S.C. inmates are helping rescue animals get adopted

Inmates at Allendale Correctional Institute now know what unconditional love is, thanks to a program that pairs them with rescue animals.


Columbia, S.C. (WOLO) — Inmates at Allendale Correctional Institute now know what unconditional love is, thanks to a program that pairs them with rescue animals. Those in the program train the dogs and raise the cats, all so the animals can be adopted.

The Mutt Mates & Meow Mates program has been at Allendale since 2013. Since it began, more than 500 animals have been trained by inmates.

“Being locked up for almost 27 years, and not having any family members, this is the closest thing I can get to family,” said Scott, an inmate serving a life sentence. He’s also the Program Leader at Allendale. “It’s really rewarding, seeing an animal who has been abused, and doesn’t trust anyone to coming out of their shell and blossom.”
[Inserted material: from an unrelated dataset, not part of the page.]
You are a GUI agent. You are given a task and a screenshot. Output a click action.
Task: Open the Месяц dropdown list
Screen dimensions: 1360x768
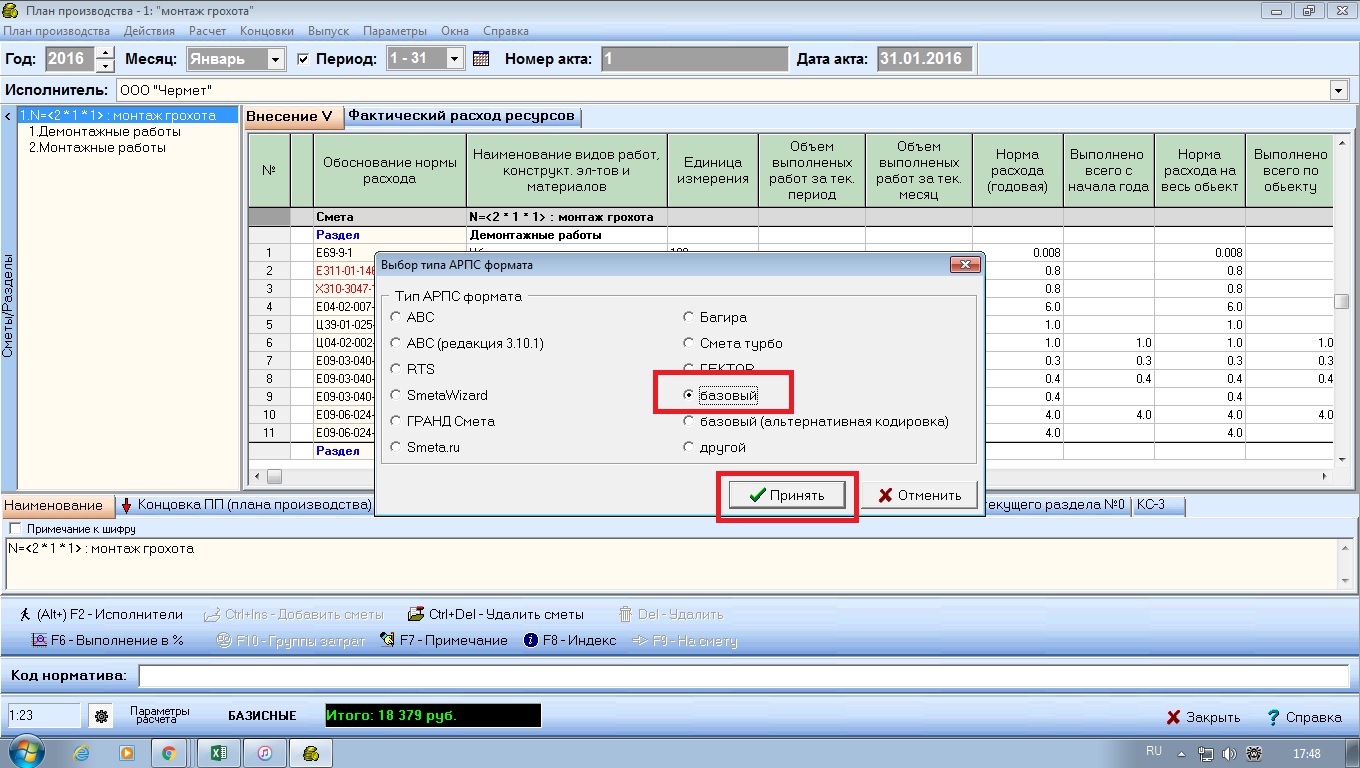click(276, 60)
“The animals save their lives, too. They give them a sense of purpose, love and respect, which some of the men that are incarcerated really have never had,” said Bryan Stirling, Director of the South Carolina Department of Corrections.

There’s one dorm designated for animal care and training, where dogs and cats live with the inmates 24/7. On one side, there are 24 dogs and on the other side are the cats. All the animals come from the Barnwell County Animal Shelter through the nonprofit Animal Advocates of Barnwell County. Animal Advocates pulls adoptable animals from the animal shelter that would otherwise be euthanized.

The dogs stay with their trainers for about two to three months; and the trainers go through a curriculum that includes obedience, agility and socialization training.

“It makes such a difference in them being adoptable,” said Vikki Scott, with Animal Advocates of Barnwell Co.

In order to qualify for Mutt Mates & Meow Mates, participants must apply, go through an interview process, and be in good disciplinary standing.

“Have proven themselves to be of good character,” said Vikki.

Sometimes, a family member of a trainer will adopt one of the animals that’s gone through the program.

“They feel like they’re getting a piece of their father or their brother, and it makes a difference. And then that animal is waiting for them when they are released,” said Vikki.

Inmates say that caring for the animals gives them hope.

“In prison you put up a wall and you can’t really show your true self. And animals have a way of shattering that, breaking down those walls,” said Scott.

The trainers can also graduate from a certified grooming program that helps them get jobs in that field after they are released.

There are similar programs, like Prison Pals at Kershaw Correctional Institution, where inmates become specialized in training therapy dogs.